» EXERCISE DIRECTIONS
What you return must match the records exactly, with every line included.

» DATA
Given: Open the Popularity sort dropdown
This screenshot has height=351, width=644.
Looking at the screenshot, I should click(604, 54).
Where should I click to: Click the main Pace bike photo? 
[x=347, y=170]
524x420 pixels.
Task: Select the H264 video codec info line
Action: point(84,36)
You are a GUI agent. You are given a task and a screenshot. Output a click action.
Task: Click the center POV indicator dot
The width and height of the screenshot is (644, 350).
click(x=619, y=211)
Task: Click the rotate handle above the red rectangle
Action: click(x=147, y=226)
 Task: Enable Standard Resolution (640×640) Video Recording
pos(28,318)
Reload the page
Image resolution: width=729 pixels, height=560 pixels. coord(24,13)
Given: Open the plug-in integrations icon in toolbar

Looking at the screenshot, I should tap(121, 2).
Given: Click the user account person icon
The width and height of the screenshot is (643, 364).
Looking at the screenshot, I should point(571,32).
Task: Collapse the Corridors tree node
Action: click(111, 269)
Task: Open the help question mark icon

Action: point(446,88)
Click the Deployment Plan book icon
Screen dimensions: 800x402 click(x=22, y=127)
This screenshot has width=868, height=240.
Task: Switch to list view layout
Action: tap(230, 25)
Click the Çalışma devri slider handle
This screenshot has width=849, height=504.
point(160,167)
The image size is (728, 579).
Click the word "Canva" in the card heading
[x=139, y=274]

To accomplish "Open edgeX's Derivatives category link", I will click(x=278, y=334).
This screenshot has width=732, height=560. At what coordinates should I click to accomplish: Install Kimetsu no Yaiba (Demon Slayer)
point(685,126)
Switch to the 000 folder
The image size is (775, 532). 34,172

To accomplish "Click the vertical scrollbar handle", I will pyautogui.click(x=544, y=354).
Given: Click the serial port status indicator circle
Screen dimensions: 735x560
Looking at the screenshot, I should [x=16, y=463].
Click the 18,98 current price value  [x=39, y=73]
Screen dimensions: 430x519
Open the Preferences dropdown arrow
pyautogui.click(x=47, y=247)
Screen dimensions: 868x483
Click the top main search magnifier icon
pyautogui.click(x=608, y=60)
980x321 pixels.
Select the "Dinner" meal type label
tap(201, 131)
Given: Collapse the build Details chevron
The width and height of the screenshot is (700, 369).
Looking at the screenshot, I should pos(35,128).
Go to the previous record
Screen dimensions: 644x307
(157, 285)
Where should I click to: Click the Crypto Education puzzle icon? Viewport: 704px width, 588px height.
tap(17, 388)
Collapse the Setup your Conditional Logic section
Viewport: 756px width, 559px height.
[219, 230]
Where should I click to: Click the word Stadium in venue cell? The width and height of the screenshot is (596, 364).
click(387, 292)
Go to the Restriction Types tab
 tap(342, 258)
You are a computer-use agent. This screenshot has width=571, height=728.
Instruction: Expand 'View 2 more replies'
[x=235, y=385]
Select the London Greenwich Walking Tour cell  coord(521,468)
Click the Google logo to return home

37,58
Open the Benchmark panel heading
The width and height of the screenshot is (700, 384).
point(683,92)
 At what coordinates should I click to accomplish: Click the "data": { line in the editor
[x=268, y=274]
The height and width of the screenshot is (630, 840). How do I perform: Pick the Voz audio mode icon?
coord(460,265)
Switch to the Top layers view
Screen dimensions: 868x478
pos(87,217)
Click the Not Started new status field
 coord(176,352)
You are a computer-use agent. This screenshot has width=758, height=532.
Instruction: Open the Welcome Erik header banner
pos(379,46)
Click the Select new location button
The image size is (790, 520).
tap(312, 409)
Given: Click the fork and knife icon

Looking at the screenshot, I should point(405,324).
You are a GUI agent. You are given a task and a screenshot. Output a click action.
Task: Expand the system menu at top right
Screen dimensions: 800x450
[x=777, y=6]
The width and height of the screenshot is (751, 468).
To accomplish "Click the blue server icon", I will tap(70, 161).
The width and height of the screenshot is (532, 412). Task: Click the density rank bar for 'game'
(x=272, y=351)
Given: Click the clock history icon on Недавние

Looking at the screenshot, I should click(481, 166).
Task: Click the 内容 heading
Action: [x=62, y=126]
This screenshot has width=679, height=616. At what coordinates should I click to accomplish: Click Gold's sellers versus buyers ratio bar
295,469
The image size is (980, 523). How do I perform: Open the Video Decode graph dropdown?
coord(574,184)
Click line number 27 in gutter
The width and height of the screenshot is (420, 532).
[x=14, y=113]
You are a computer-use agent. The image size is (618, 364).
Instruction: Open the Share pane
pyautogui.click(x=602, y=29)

» PROBLEM SOLUTION
Given: Open the Popularity sort dropdown
This screenshot has height=351, width=644.
Looking at the screenshot, I should click(604, 54).
Where should I click to: Click the main Pace bike photo? 
[x=347, y=170]
524x420 pixels.
Task: Select the H264 video codec info line
Action: point(84,36)
You are a GUI agent. You are given a task and a screenshot. Output a click action.
Task: Click the center POV indicator dot
The width and height of the screenshot is (644, 350).
click(x=619, y=211)
Task: Click the rotate handle above the red rectangle
Action: click(x=147, y=226)
 Task: Enable Standard Resolution (640×640) Video Recording
pos(28,318)
Reload the page
Image resolution: width=729 pixels, height=560 pixels. coord(24,13)
Given: Open the plug-in integrations icon in toolbar

Looking at the screenshot, I should tap(121, 2).
Given: Click the user account person icon
The width and height of the screenshot is (643, 364).
Looking at the screenshot, I should point(571,32).
Task: Collapse the Corridors tree node
Action: click(111, 269)
Task: Open the help question mark icon

Action: point(446,88)
Click the Deployment Plan book icon
Screen dimensions: 800x402 click(x=22, y=127)
This screenshot has width=868, height=240.
Task: Switch to list view layout
Action: tap(230, 25)
Click the Çalışma devri slider handle
This screenshot has width=849, height=504.
point(160,167)
The image size is (728, 579).
Click the word "Canva" in the card heading
[x=139, y=274]

To accomplish "Open edgeX's Derivatives category link", I will click(x=278, y=334).
This screenshot has width=732, height=560. At what coordinates should I click to accomplish: Install Kimetsu no Yaiba (Demon Slayer)
point(685,126)
Switch to the 000 folder
The image size is (775, 532). 34,172

To accomplish "Click the vertical scrollbar handle", I will pyautogui.click(x=544, y=354).
Given: Click the serial port status indicator circle
Screen dimensions: 735x560
Looking at the screenshot, I should [x=16, y=463].
Click the 18,98 current price value  [x=39, y=73]
Screen dimensions: 430x519
Open the Preferences dropdown arrow
pyautogui.click(x=47, y=247)
Screen dimensions: 868x483
Click the top main search magnifier icon
pyautogui.click(x=608, y=60)
980x321 pixels.
Select the "Dinner" meal type label
tap(201, 131)
Given: Collapse the build Details chevron
The width and height of the screenshot is (700, 369).
Looking at the screenshot, I should pos(35,128).
Go to the previous record
Screen dimensions: 644x307
(157, 285)
Where should I click to: Click the Crypto Education puzzle icon? Viewport: 704px width, 588px height.
tap(17, 388)
Collapse the Setup your Conditional Logic section
Viewport: 756px width, 559px height.
[219, 230]
Where should I click to: Click the word Stadium in venue cell? The width and height of the screenshot is (596, 364).
click(387, 292)
Go to the Restriction Types tab
 tap(342, 258)
You are a computer-use agent. This screenshot has width=571, height=728.
Instruction: Expand 'View 2 more replies'
[x=235, y=385]
Select the London Greenwich Walking Tour cell  coord(521,468)
Click the Google logo to return home

37,58
Open the Benchmark panel heading
The width and height of the screenshot is (700, 384).
point(683,92)
 At what coordinates should I click to accomplish: Click the "data": { line in the editor
[x=268, y=274]
The height and width of the screenshot is (630, 840). How do I perform: Pick the Voz audio mode icon?
coord(460,265)
Switch to the Top layers view
Screen dimensions: 868x478
pos(87,217)
Click the Not Started new status field
 coord(176,352)
You are a computer-use agent. This screenshot has width=758, height=532.
Instruction: Open the Welcome Erik header banner
pos(379,46)
Click the Select new location button
The image size is (790, 520).
tap(312, 409)
Given: Click the fork and knife icon

Looking at the screenshot, I should point(405,324).
You are a GUI agent. You are given a task and a screenshot. Output a click action.
Task: Expand the system menu at top right
Screen dimensions: 800x450
[x=777, y=6]
The width and height of the screenshot is (751, 468).
To accomplish "Click the blue server icon", I will tap(70, 161).
The width and height of the screenshot is (532, 412). Task: Click the density rank bar for 'game'
(x=272, y=351)
Given: Click the clock history icon on Недавние

Looking at the screenshot, I should click(481, 166).
Task: Click the 内容 heading
Action: [x=62, y=126]
This screenshot has width=679, height=616. At what coordinates should I click to accomplish: Click Gold's sellers versus buyers ratio bar
295,469
The image size is (980, 523). How do I perform: Open the Video Decode graph dropdown?
coord(574,184)
Click line number 27 in gutter
The width and height of the screenshot is (420, 532).
[x=14, y=113]
You are a computer-use agent. The image size is (618, 364).
Instruction: Open the Share pane
pyautogui.click(x=602, y=29)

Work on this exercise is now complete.